Where the 'bad' and the 'good' go: A multi-lab direct replication report of Casasanto (2009, Experiment 1)

Mem Cognit. 2024 Sep 23. doi: 10.3758/s13421-024-01637-1. Online ahead of print.

Abstract

Casasanto (Journal of Experimental Psychology: General, 138, 351-367, 2009) conceptualised the body-specificity hypothesis by empirically finding that right-handed people tend to associate a positive valence with the right side and a negative valence with the left side, whilst left-handed people tend to associate a positive valence with the left side and negative valence with the right side. Thus, this was the first paper that showed a body-specific space-valence mapping.

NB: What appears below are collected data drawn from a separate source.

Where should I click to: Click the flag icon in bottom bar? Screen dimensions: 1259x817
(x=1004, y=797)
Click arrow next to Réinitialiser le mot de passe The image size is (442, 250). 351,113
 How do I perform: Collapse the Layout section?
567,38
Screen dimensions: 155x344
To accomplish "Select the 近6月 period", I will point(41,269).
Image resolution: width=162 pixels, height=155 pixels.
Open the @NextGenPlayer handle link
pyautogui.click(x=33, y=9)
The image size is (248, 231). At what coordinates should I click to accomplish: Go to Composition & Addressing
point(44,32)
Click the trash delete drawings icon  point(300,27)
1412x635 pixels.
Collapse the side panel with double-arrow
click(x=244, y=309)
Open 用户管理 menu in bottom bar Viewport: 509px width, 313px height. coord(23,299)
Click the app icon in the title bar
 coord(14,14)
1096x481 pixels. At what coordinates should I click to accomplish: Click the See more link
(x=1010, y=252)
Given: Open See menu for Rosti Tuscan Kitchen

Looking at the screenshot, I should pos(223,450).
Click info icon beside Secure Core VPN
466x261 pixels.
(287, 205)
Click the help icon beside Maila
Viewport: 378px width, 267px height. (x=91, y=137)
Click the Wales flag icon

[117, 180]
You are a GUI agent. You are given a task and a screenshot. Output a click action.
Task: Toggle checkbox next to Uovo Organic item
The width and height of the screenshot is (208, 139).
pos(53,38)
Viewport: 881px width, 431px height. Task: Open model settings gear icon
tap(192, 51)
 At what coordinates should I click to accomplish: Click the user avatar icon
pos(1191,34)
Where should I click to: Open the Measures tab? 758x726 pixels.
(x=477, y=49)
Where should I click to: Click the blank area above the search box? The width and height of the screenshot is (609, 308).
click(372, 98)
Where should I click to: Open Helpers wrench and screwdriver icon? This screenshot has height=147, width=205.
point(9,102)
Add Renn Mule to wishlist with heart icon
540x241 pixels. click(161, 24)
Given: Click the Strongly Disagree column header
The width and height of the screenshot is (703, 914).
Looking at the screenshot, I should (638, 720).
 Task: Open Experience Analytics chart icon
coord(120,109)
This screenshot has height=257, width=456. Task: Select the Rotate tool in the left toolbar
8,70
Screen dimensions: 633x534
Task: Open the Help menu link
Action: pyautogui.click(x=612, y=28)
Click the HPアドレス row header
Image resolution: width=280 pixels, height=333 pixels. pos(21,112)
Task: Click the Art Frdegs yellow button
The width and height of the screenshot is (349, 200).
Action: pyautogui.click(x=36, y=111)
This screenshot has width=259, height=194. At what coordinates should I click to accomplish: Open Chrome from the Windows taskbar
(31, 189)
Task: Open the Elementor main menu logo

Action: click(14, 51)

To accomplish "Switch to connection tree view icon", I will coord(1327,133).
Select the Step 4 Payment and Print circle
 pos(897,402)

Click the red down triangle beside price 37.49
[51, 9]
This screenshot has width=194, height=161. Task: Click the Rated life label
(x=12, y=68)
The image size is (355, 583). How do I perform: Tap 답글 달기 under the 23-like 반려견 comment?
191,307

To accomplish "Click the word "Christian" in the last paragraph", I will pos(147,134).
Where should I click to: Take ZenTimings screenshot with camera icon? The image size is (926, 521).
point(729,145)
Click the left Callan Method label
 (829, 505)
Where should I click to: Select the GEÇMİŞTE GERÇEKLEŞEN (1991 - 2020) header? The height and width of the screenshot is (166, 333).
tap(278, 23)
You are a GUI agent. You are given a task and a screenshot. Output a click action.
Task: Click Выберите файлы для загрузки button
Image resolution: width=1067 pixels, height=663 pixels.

These highly influential findings led to a substantial body of research and follow-up studies, which could confirm the original findings on a conceptual level. However, direct replications of the original study are scarce. Against this backdrop and given the replication crisis in psychology, we conducted a direct replication of Casasanto's original study with 2,222 participants from 12 countries to examine the aforementioned effects in general and also in a cross-cultural comparison. Our results support Casasanto's findings that right-handed people associate the right side with positivity and the left side with negativity and vice versa for left-handers.

Keywords: Big team science; Body-specificity hypothesis; Conceptual mapping; Embodied cognition; Handedness; Social cognition; Space–valence association.